In response to a request from the Farm-to-Consumer Legal Defense Fund, the judge issued a clarification of his decision last week regarding his assessment of the constitutionality of food rights. The judge expanded on his original statement that such constitutional issues are "wholly without merit."
He explained that the FTCLDF arguments were "extremely underdeveloped." As an example, he said the plaintiffs' use of the Roe v Wade abortion rights case as a precedent does "not explain why a woman's right to have an abortion translates to a right to consume unpasteurized milk...This court is unwilling to declare that there is a fundamental right to consume the food of one's choice without first being presented with significantly more developed arguments on both sides of the issue." Gee, I thought they both had to do with the right to decide what to do with your own body.

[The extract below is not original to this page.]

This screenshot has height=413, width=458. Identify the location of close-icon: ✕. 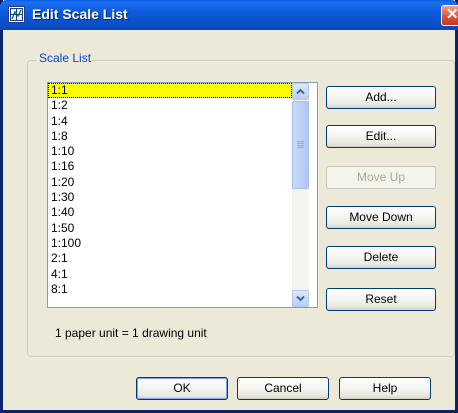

As if to show how pissed he was at being questioned, he said his decision translates further that "no, Plaintiffs do not have a fundamental right to own and use a dairy cow or a dairy herd;
"no, Plaintiffs do not have a fundamental right to consume the milk from their own cow;"
And in a kind of exclamation point, he added this to his list of no-nos: "no, Plaintiffs do not have a fundamental right to produce and consume the foods of their choice..."
You have to wonder if maybe even the regulators are getting a tad uncomfortable with the rulings coming from the nation's judiciary on food rights. Many of these individuals, biased as they are against raw milk, dabble in farming to some extent, or grew up on farms. This judge has gone way beyond what many of them have come to assume--that everyone has the right to own a cow and consume its milk Even in places that ban raw milk sales, there's nearly always a provision in state law that anyone who owns a cow has the right to consume its milk.
It seems Judge Fiedler is saying it's not a "fundamental right," but rather a right granted us by the state.
According to the judge's interpretation of Wisconsin law under the original decision, only "a license holder" or an individual "who has a bona fide ownership interest in the milk producer" can make milk available. The judge added in this new interpretation: "Finally, it is clear from their motion to clarify that the Plaintiffs still fail to recognize that they are not merely attempting to enforce their 'right' to own a cow and board it at a farm. Instead, Plaintiffs operate a dairy farm (Emphasis added). As this court already said in its decision and order, if Plaintiffs want to continue to operate their dairy farm then they must do so in a way that complies with the laws of Wisconsin."
Is it safe to say that under the judge's interpretation, anyone who owns a cow operates a dairy farm? I don't think I want the judge's answer to that question. If you live in Wisconsin, it seems you have only one remaining choice, a highly personal choice, if you truly do believe you have certain "fundamental rights."
At long last, a major media outlet is giving credence to European studies suggesting that raw milk reduces the incidence of asthma and allergies in children. (This is a followup study indicating that it's a protein killed in pasteurization that provides the allergies/asthma protection.) Yes. Fox News plays up all the warnings about raw milk's dangers, but discerning consumers will get the message. If the scientific research says it's good, and the FDA and CDC say it's bad, well, it must be good.